Допишите следующую часть отрывка о духовном пути Льва Толстого, начав сразу после его последнего предложения.

ПРИВЕДЁННЫЙ ОТРЫВОК:
'''

Лев Толстой. На вершинах жизни - Игорь Борисович Мардов
Шрифт:
Интервал:
Закладка:
Выше состояния человека, чем состояние ежеминутного и без усилий «памятования своего духовного Я и его требований» уже быть не может. Лев Толстой дошел до вершины Пути восхождения. И, дойдя до вершины, ушел из этой жизни, перестал быть земным человеком. «И в этом нет ничего ни дурного, ни хорошего, а только то, что должно быть…».
*)цитирую по книге Б.Бермана "Сокровенный Толстой" М. 1992г. с.187-8.
*)Это прямая цитата из «Войны и мира». Пробуждение «в более действительную действительность» чувствовал и князь Андрей.
14 (65)
Одну черту состояния Птицы Небесной, черту надмирности и полной отвлеченности от всего земного, Толстой точно угадал в образе вознесшегося над людьми и миром князя Андрея. Однако князь Андрей достиг состояния Птицы Небесной – и статичен. В жизни же Толстого оказалось, что и это высшее и надмирное состояние динамично, что и Птица Небесная растет духовно.
«Только теперь в 80 лет начинается жизнь»(56.151) – обнаружил Лев Николаевич.
И – какая активная, торжественная и строгая жизнь!
«Всё подвигаюсь в внутренней работе. Никогда не поверил бы, что это возможно в 81 год. Всё большая и большая строгость к себе и от того всё большее и большее удовлетворение. Главные две черты: преданность Его воле и неосуждение в мыслях»(57.84).
«Как будто чувствую и в себе, и в человечестве созревание плода»(57.62).
Состояние жизни князя Андрея перед смертью можно точно назвать состоянием полнейшего «эгоизма духовного», о котором немало говорил Толстой в последний год жизни:
«Самое лучшее и самое худшее – себялюбие, эгоизм. Вопрос только в том: кто тот, кого я люблю больше всего? Если телесный я – дурно, если духовный я, то самое лучшее, что может быть. И этот-то духовный эгоизм я нынче в первый раз на деле в жизни почувствовал,*) и почувствовал всё благо этого»(57.58).
*) Запись от 5 мая 1909 года, то есть на самом пике второго духовного рождения.
«Отвратителен эгоизм телесный, и нет ничего выше эгоизма духовного, перенесения своего сознания в духовное, вечное, всемирное я. И перенесение это совершается любовью и дает такое благо, испытывая которое ничего больше не нужно»(57.64).

'''

ПРЕДОСТАВЛЕННЫЙ СПИСОК:
'''

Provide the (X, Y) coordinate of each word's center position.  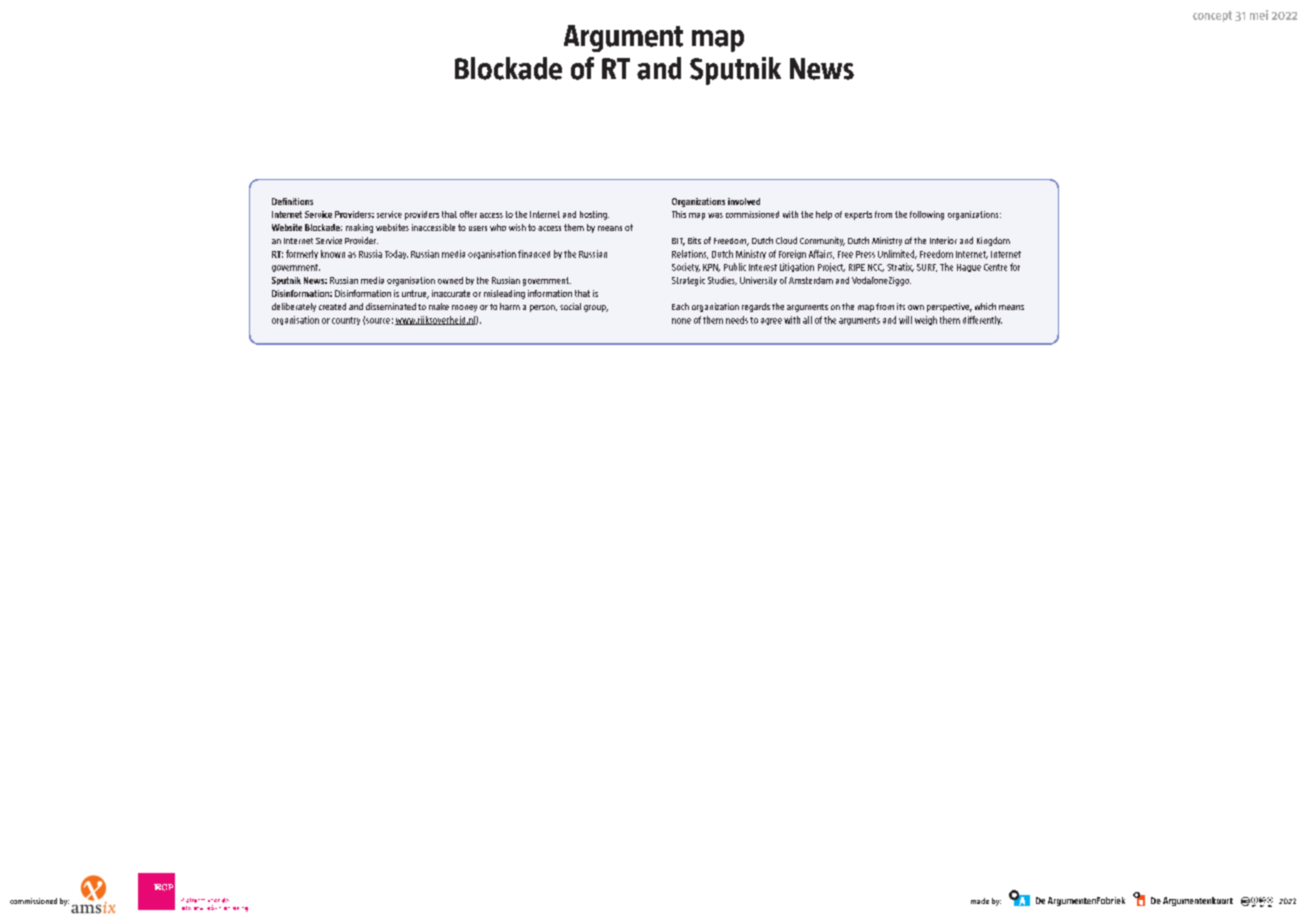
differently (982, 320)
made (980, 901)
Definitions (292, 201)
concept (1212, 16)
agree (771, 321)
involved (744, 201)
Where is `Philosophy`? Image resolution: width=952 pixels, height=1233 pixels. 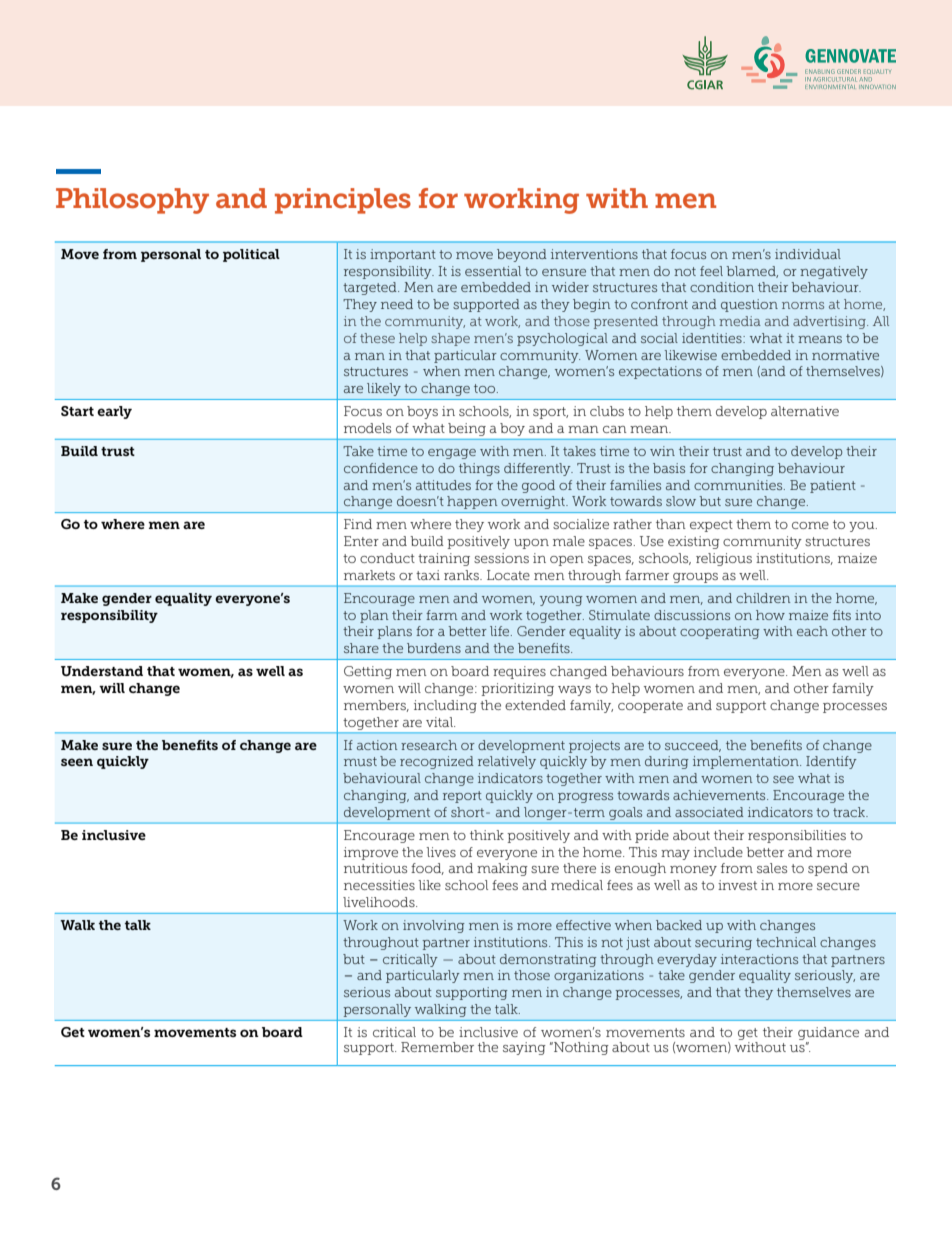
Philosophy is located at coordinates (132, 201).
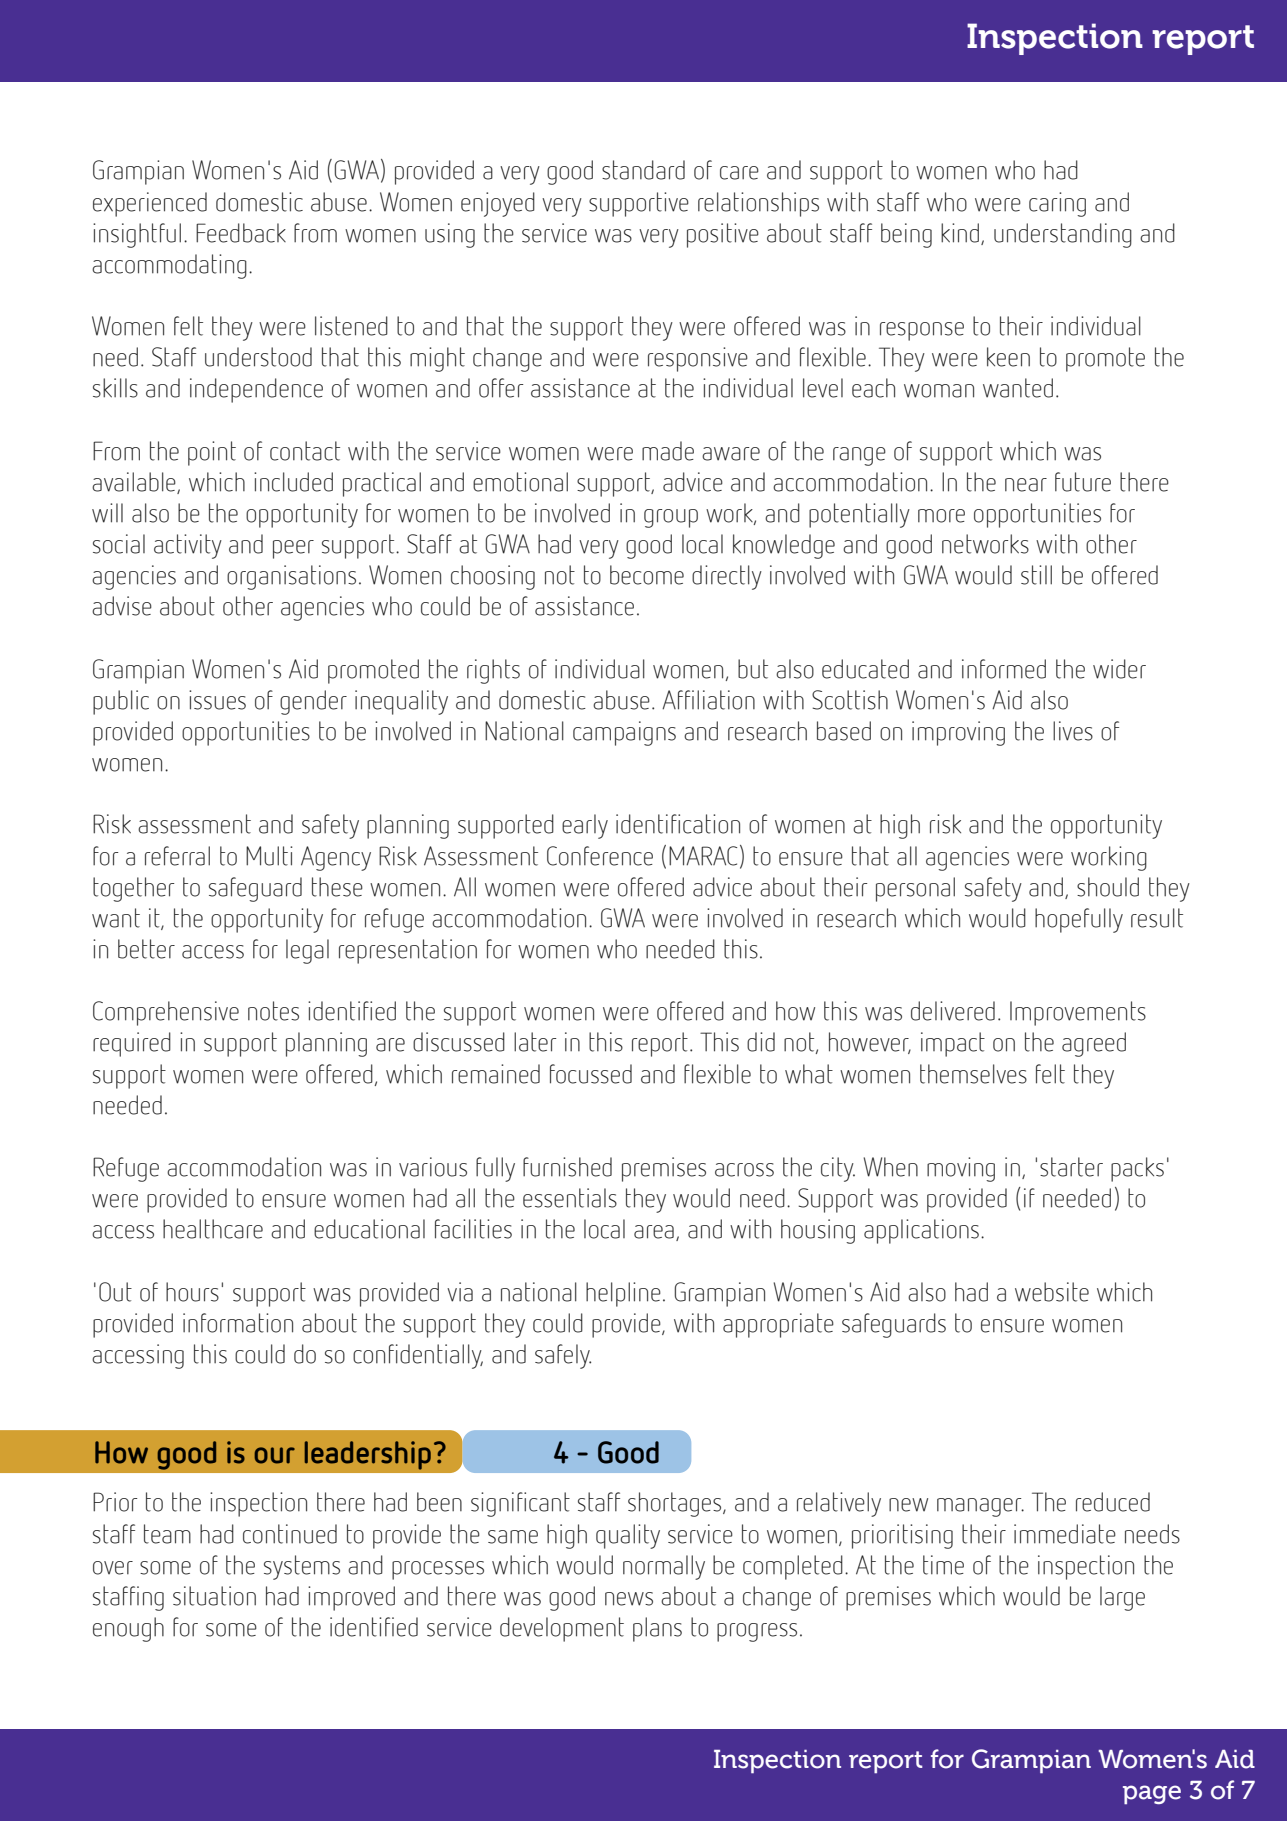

'''

ОТВЕТ НА ЗАДАНИЕ:
Еще одну грань состояния Птицы Небесной – грань агапической любви – князь Андрей в "Войне и мире" пережил за месяц до смерти (главы о пребывание его в Мытищах). Сорокалетний Толстой не представлял, как в одном человеке и в одно и то же время возможно реально совместить надмирность и любовь; и в романе разводил их. Знание состояния надмирности и, вместе, агапичности пришло к Толстому через много лет, и особенно ясно, когда он сам все более становился Птицей Небесной.
«Удивительное дело, только теперь, на девятом десятке начинаю немного понимать смысл и значение жизни – исполнения не для себя – своей личной жизни и, главное, не для людей исполнения воли Бога – Любви, и в первый раз нынче, в первый день Нового 09 года почувствовал свободу, могущество, радость этого исполнения. Помоги мне быть в Тебе, с Тобою, Тобою»(57.3).
Состояние жизни старца Толстого, Толстого-Птицы Небесной определялось, прежде всего, агапической любовью, но не специально культивируемой любовью-умилением ко всем и ко Всему, а конкретным любовным чувствованием людей вокруг себя – всякого собою. Вот его собственные описания этого удивительного и так мало знакомого людям чувства:
«Сколько ни старался жить только перед Богом – не могу. Не скажу, что забочусь о суждении людей, не скажу, что люблю их, а, несомненно, и неудержимо произвольно чувствую их, так же, как чувствую свое тело, хотя слабее и иначе. (Верно)»(58.51).
Общаясь с человеком, Толстой заботился «не столько о том, чтобы он признал в тебе любовное к нему отношение, сколько о том, чувствуешь ли сам к нему истинную любовь. (Очень важно)»(58.55).
В дополнение несколько цитат из «Пути жизни»:
«Мы сердцем чувствуем, что то, чем мы живем, то, что мы называем своим настоящим «я», то же самое не только в каждом человеке, но и в собаке, и в лошади, и в мыши, и в курице, и в воробье, и в пчеле, даже и в растении».
«Поговори с человеком, вглядись хорошенько в его глаза, и ты почувствуешь, что ты родня ему, что ты как будто прежде, давно знал его. Отчего это? Оттого, что то, чем ты живешь, одно и то же в тебе и в нем».
Призыв: «Пойми самого себя» для Птицы Небесной слышится по-новому:
«Всё живое хочет того же, чего и ты; пойми же самого себя во всяком живом существе».
Когда Толстой в последний год жизни сообщал, что «одна душа во всех» (так назван и раздел «Пути жизни»), то он имел в виду, что одно Я – Я Господа – живет во всех и во Всем. И другого в мире Я нет. Так что необходимость агапической любви обосновывалась им уже не только и не столько с позиций высшей агапической жизненности (которой живет Бог), а на том основании, что во всех людях и во всем живом одно и то же Я Господа.
О любви, как о стремлении слияния душ в одно целое, Толстой говорил все три десятилетия своей проповеднической деятельности. Но теперь в учении о любви появились два принципиально новых момента.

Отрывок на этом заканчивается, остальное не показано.